Меня сразу завлекло в гостиную, а скажу вам, что приходил с визитом к её отцу, по деловому поводу – дебаты о российской деревне и приданию крестьянскому плугу большей устойчивости, чтобы крестьянин мог спать на плуге, пока лошадь пашет.
Обо всем забыл, когда Елена Петровна присела за клавесин, даже забыл о визите к князю Облонскому Дмитрию Александровичу, а визит давно намечался, подготавливался за изрядные деньги.
Не похвалю красоту и грацию Елены Петровны, много не скажу, но замечу только, что — поразительнейшая и уникальная женщина или девушка, подобной я не видел, а побывал во многих Государствах и краях нашей Родины, где на одного мужика сто ладных девок.
Своеобразный выгиб спины, и слова Елена Петровна не молвила еще дельного, а я уже видел, что у неё душа широкая, наша душа, и в душу правдивую провалится любой мужчина, пусть даже Государь Император.
Любой мужчина упадет к ногам Елены Петровны, упадет и не встанет, пока она не попросит ангельским голоском с медом и орехами в тембре.

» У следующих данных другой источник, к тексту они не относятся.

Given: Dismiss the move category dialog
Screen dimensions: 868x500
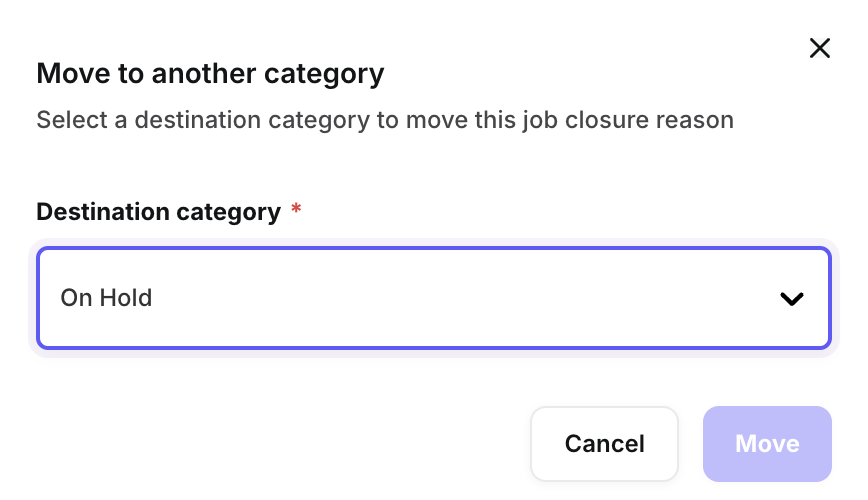Looking at the screenshot, I should [x=820, y=48].
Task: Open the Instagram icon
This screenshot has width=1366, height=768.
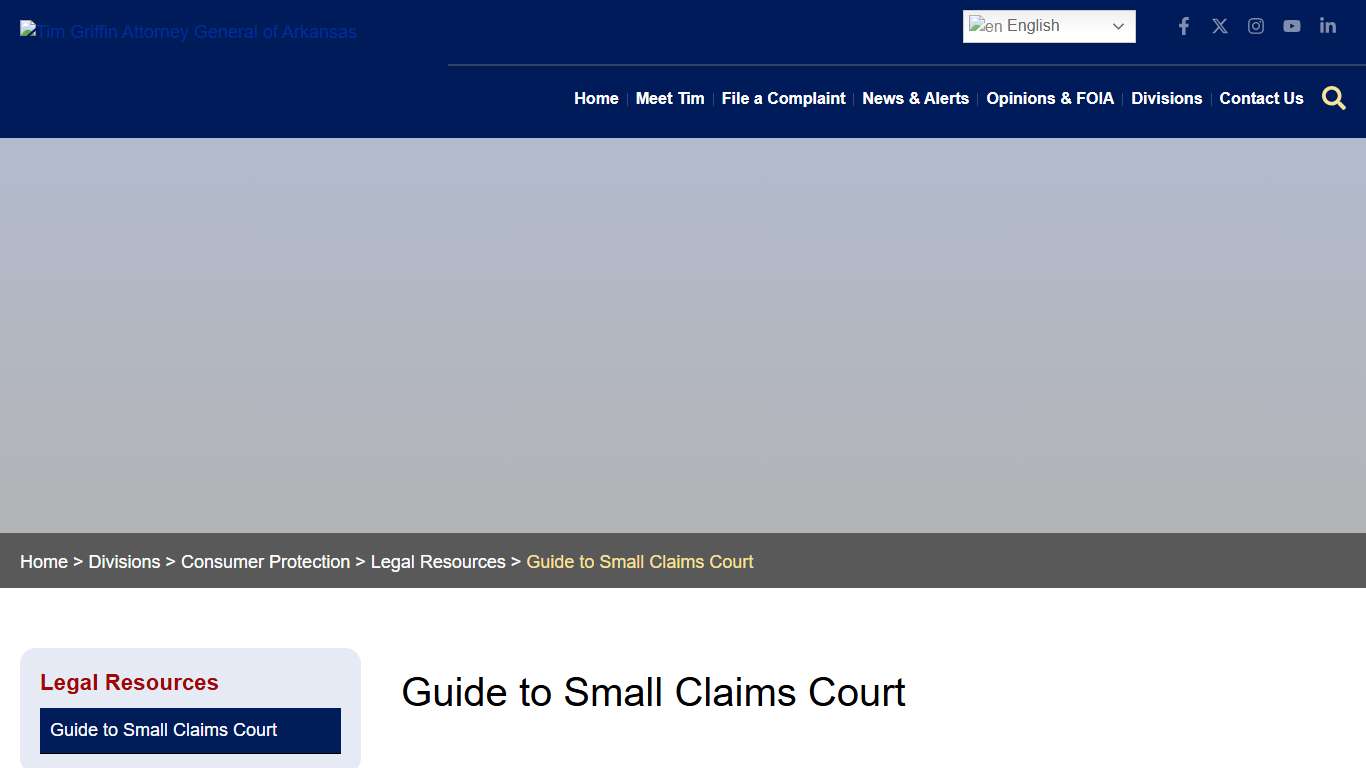Action: pos(1256,26)
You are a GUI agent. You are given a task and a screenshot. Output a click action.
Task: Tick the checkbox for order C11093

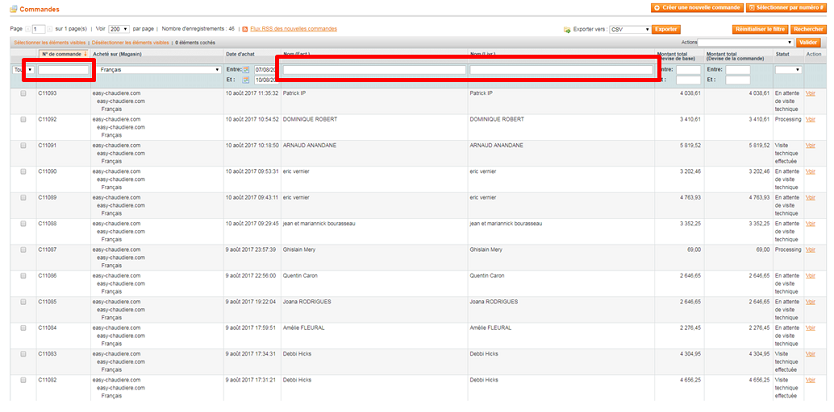pyautogui.click(x=23, y=93)
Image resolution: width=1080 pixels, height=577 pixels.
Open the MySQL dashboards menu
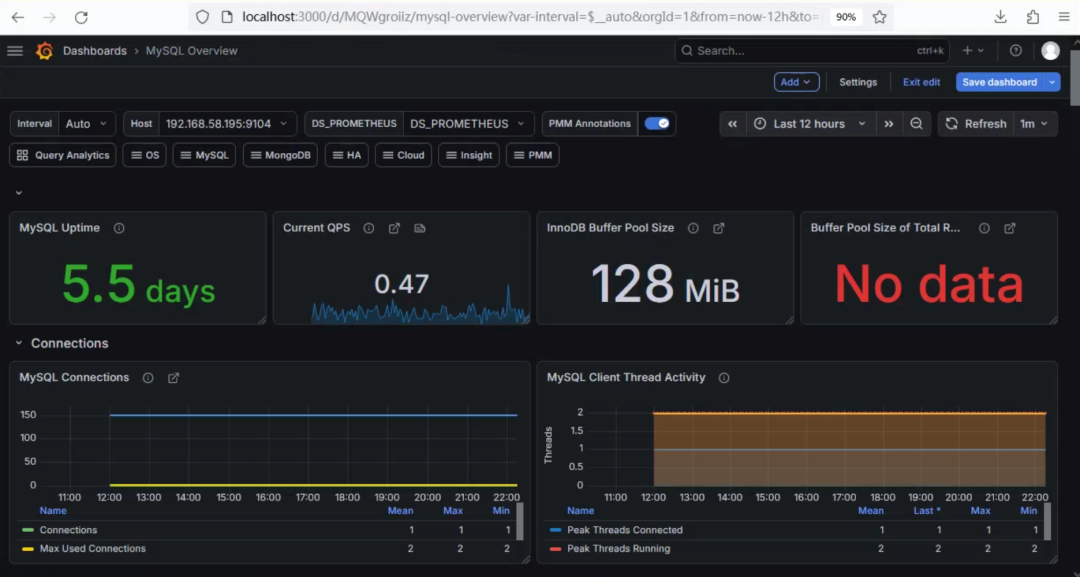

— Слишком вы уже, Антон Павлович, увлечены-с! – академик Петр Афанасьевич добродушно посмеивался в воротник шубы, но видно, что рассказ о таинственной даме ему приятен и не назойлив, так пчела не сойдет с цветка, пока не соберет пыльцу (Джон Смит отчаянно мерз в парадном английском камзоле английского же сукна). — Согласен, что случаются девицы особенные, когда – ух!
Всякому кавалеру кажется, что девица именно для него рождена эта, потрясающие особы – на них Мир держится.
Я скажу вам, дражайший, Антон Павлович, что происходит подобное от грусти, ибо грусть женская затмевает и способствует, как китайская желчь.
Что мы с вами здесь переливаем столовое хлебное белое вино словами из пустого в порожнее, как два золотодобытчика делятся впечатлениями о золотых самородках?
Пойдемте же, немедленно, взглянем на Елену Петровну, так ли она хороша, как амфора.
— Слушайте, слушайте, друг мой, Петр Афанасьевич, хоть и робею перед красотой и благородством Елены Петровны, но поддерживаю ваше стремление, глубокое, как река Нева около Английской набережной.